In countries all over the world, new people have travelled from their points of origin the inhabit land that previously belonged to others. While we call the Americas the “New World”, the culture and history of that country was anything but new when it was first discovered by Europeans.
The relations between their new neighbors (who quickly made themselves unwelcome) were tenuous and then tumultuous, until the culture of the country’s first inhabitants were nearly forgotten. Native American Heritage Month honors those who remain and serves as a reminder that the culture is far from dead, it’s still alive and breathing in the descendants of the First Americans.
History of Native American Heritage Month
The history of Native American Heritage Month goes back a surprisingly long time, even without considering the hundreds of years that Europeans have imposed themselves on the New World. The first inklings that such a day may come to pass occurred back in 1915 when Red Fox James, a Native American of the Blackfoot nation, took it upon himself to ride a horse from state to state seeking approval from 24 separate state governments for a day to honor the “American Indian”. In December of that year he presented it to the White House, apparently to no positive effect.
It was George H. W. Bush who officially took the steps to push forward a joint resolution that made November of 1990 the first official Native American Heritage Month. Multiple proclamations have been made since each year following 1994. Since then cultural sites, museums, and native tribal councils have organized events showcasing their rich and diverse culture and history so that it might be spread to the young and continue to thrive.

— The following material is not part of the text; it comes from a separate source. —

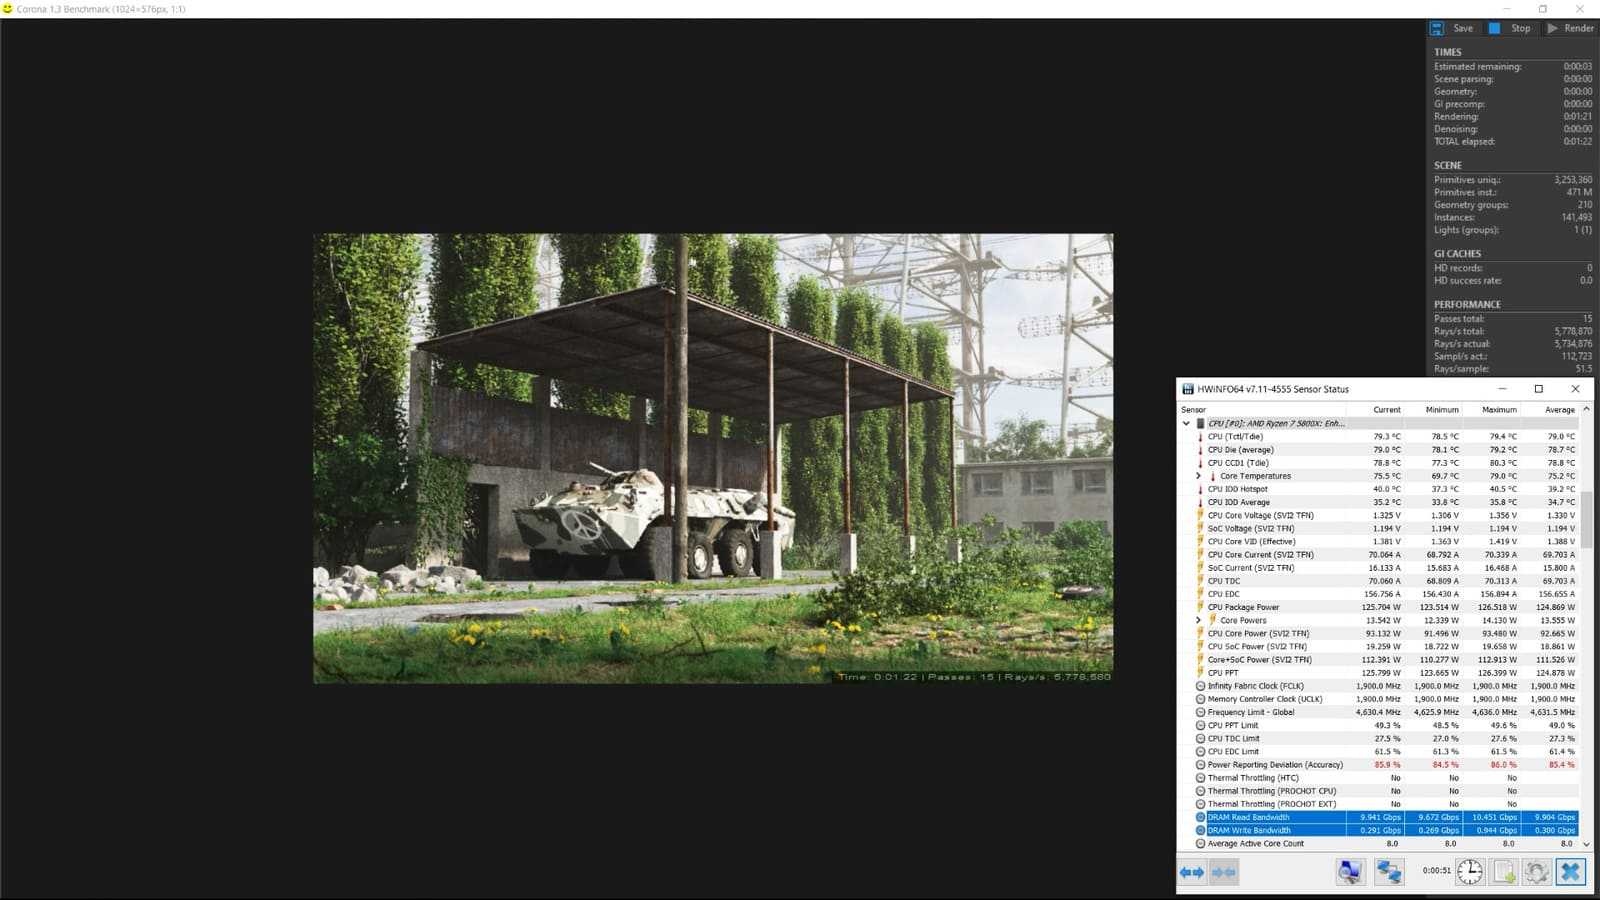Collapse the AMD Ryzen 7 5800X CPU group
This screenshot has width=1600, height=900.
point(1187,423)
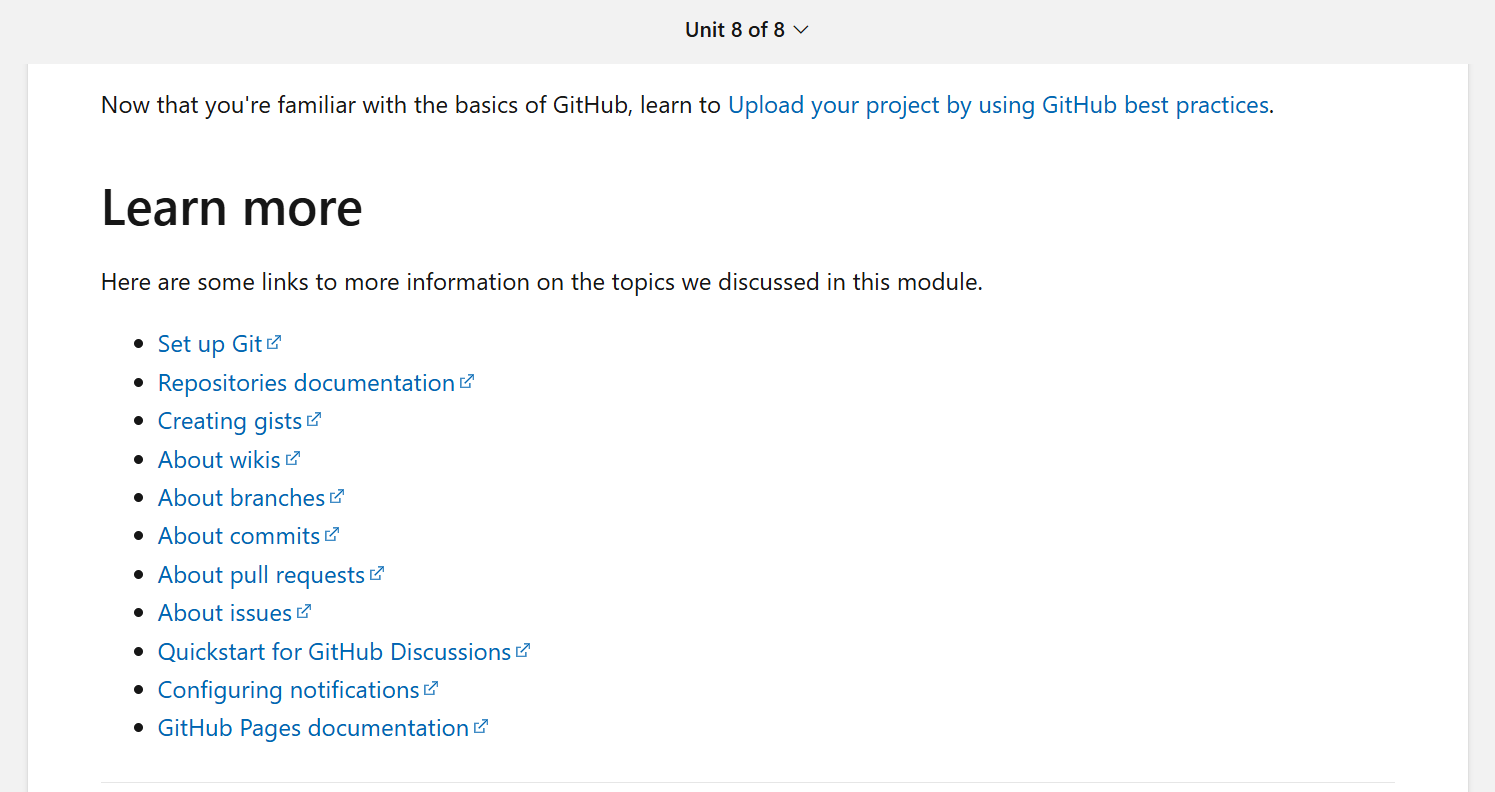Click external-link icon beside Repositories documentation

click(467, 381)
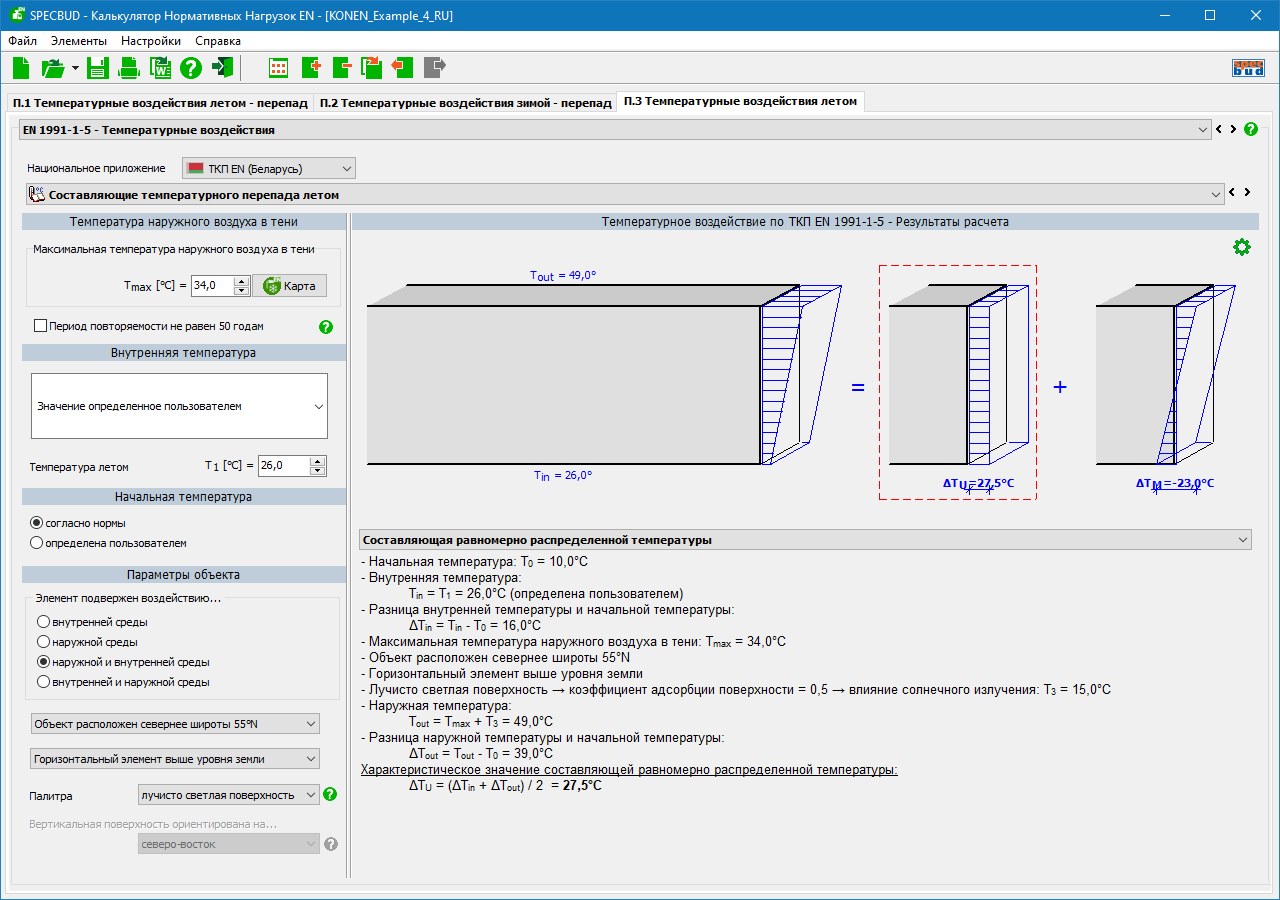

How to celebrate Native American Heritage Month
Celebrating Native American Heritage Month involves taking the time to recognize the rich diversities of the cultures that existed in America before it became the world power it is today. There are hundreds of tribes across the nation, but most people are only capable of naming a few, and even fewer are represented in the media of the day. If you live in the Americas, Native American Heritage Month is a great opportunity to research your local history and discover which tribes called the land you now live on home.
Then go on to find out what local tribal communities they are near you, and what sort of activities they present as part of their history during Native American Heritage Month. Visit, learn, and take it all in to honor this still living culture.